[ASSIGNMENT]: Across the entries that follow, how many lines have the word "text" in them? Give only the number.

[Dataset items]
──────────

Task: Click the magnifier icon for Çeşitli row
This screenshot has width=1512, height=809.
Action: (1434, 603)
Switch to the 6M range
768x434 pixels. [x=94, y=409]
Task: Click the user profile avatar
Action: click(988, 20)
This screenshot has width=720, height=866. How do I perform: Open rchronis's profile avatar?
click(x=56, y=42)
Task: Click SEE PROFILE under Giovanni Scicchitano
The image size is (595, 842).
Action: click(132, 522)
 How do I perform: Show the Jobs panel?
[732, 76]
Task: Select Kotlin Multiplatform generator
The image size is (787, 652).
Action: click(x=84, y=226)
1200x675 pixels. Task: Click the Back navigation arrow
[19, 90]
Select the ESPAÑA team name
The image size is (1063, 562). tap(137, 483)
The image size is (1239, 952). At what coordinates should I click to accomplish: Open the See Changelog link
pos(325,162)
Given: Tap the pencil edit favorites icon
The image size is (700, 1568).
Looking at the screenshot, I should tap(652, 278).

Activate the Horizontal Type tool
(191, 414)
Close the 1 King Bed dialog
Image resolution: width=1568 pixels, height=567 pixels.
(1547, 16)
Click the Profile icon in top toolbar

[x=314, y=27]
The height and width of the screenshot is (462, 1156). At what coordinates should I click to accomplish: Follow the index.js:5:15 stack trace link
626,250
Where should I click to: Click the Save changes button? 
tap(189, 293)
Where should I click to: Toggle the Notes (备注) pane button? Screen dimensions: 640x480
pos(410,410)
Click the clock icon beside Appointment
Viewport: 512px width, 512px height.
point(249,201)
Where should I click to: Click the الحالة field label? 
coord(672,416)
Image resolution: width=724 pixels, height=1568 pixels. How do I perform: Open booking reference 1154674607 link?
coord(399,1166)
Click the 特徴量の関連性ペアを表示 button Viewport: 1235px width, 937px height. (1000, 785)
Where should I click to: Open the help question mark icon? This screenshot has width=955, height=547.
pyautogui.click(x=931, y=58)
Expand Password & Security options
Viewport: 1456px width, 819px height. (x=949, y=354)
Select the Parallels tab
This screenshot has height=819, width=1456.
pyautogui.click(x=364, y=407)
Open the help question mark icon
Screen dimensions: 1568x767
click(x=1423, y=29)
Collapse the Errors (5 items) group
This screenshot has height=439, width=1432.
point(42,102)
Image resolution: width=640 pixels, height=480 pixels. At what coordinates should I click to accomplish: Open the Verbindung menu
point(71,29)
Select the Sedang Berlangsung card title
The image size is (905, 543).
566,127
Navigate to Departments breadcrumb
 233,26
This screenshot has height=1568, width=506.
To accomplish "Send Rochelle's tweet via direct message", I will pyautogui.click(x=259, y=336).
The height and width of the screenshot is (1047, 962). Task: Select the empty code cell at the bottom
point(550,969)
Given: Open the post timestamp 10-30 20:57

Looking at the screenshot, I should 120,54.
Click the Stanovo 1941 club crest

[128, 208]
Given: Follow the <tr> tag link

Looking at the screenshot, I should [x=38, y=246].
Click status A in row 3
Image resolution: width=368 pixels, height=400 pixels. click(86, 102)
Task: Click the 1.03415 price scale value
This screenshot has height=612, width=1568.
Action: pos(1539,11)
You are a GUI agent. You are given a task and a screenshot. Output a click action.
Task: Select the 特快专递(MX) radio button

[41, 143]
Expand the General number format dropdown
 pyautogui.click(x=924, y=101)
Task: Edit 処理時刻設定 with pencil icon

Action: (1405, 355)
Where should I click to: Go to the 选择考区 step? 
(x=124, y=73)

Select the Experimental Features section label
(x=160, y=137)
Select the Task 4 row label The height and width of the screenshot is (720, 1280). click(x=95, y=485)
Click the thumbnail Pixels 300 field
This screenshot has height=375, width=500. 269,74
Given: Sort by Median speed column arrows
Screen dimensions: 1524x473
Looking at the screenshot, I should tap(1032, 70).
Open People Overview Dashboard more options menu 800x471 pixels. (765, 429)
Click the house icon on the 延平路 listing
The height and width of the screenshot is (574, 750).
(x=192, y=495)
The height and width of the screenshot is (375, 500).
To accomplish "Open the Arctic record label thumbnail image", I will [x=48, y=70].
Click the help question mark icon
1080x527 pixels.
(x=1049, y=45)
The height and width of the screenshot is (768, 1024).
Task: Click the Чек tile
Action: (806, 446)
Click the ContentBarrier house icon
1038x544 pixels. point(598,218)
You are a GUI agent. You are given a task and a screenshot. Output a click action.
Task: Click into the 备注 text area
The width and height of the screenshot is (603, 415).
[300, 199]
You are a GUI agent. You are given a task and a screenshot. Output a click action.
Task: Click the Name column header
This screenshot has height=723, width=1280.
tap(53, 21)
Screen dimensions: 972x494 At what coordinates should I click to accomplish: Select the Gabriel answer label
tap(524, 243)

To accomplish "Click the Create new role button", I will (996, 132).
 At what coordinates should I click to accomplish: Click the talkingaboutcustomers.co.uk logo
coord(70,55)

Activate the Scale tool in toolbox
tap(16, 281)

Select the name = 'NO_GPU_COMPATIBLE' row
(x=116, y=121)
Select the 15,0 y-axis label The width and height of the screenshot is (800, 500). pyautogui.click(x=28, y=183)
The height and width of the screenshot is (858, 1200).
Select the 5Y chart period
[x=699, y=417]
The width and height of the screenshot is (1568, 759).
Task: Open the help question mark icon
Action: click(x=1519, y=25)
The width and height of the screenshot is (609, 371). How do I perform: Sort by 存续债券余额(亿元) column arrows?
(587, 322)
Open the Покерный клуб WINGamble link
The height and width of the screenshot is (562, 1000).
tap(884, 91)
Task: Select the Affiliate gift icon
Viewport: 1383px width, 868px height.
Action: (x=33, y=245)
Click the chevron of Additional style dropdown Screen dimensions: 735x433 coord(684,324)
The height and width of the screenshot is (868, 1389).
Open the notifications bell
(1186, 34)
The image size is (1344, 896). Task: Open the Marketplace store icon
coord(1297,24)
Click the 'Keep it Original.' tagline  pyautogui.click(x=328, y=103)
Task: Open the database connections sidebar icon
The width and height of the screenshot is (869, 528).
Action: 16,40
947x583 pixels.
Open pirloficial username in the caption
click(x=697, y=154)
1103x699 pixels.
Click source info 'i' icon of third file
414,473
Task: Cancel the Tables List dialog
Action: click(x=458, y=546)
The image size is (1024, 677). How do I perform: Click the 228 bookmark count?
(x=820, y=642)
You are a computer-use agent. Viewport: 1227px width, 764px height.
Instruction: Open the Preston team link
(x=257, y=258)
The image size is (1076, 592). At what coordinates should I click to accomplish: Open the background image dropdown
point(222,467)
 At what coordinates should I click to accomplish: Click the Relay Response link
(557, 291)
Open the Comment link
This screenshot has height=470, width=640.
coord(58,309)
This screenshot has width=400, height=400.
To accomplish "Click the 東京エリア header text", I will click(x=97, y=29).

──────────

[RESPONSE]: 2